The APA provides that notice and comment may be waived “when the agency for good cause finds that notice and public procedure there on are impracticable, unnecessary, or contrary to the public interest.” The court found that the three proffered factors to dispense with notice and comment offered no support for a good cause argument. There was no deadline, much less an urgent one, to implement new rules. The new rules did not resolve an uncertainty or prevent ongoing litigations. And, finally, the blizzard of prior comments that the agencies received in past round of notice and comment rulemaking actually demonstrated that further comments are necessary given the public interest in this matter. Therefore, the court found that the Commonwealth will likely succeed on its claim that the agencies did not follow proper APA procedures in issuing the new IFRs.

Substantive provision.

Under the APA, an administrative rule has no legal effect if it is “arbitrary, capricious, an abuse of discretion, or otherwise not in accordance with the law.” Here, the new rules interpret the ACA in a manner that is inconsistent with its text. The new rules permit various entities, on the basis of sincerely held religious beliefs or moral convictions, to opt out of providing coverage that is mandated by the ACA. Further, the Moral Exemption Rule allows closely held corporations to deny contraceptive coverage for any moral reason that they can articulate.
The ACA contains one single exemption from the contraceptive mandate, and that is for grandfathered health plans. Further, the language states that health plans “shall cover,” which indicates no exemptions. Thus, since the text of the statute is clear that non-statutory exemptions are not permitted and the Religious Freedom Restoration Act (RFRA) provides no support for it, the Moral Exemption Rule is “arbitrary, capricious, an abuse of discretion, or otherwise not in accordance with law” under the APA.
The agencies rely on the “substantial burden on the exercise of religion” that the accommodations process imposes as a reason why the rules were issued. However, courts have repeatedly decided that the accommodation process does not impose a substantial burden under the RFRA. Therefore, the new rules are not required under the RFRA because the courts have foreclosed the legal conclusion that the accommodation process imposes a substantial burden. For these reasons, the Commonwealth has shown a likelihood of success on the merits of its claims.
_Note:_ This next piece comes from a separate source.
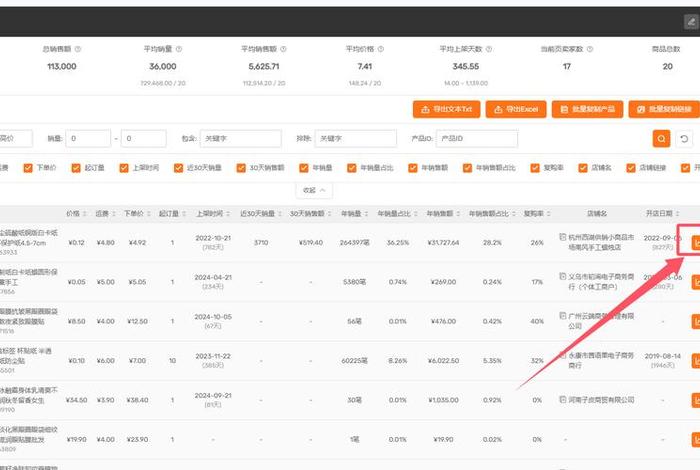Click the 导出Excel button

pos(517,108)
If women of Pennsylvania lose contraceptive coverage through their health insurance plans and turn to state programs, the Commonwealth with bear the added financial burden of the increase in women who need contraceptive coverage. Because a party may not seek monetary damages from the federal government, if the new rules are ultimately struck down, the Commonwealth will be unable to recoup the money it extends on contraceptive care in the interim. Though the Commonwealth has not identified any individual who has lost coverage already, there was no need to wait for the axe to fall before an injunction is appropriate. On balance, if the new rules were ultimately to prevail, then a preliminary injunction will have merely delayed their preferred regulatory outcome and there will be no harm or prejudice to them.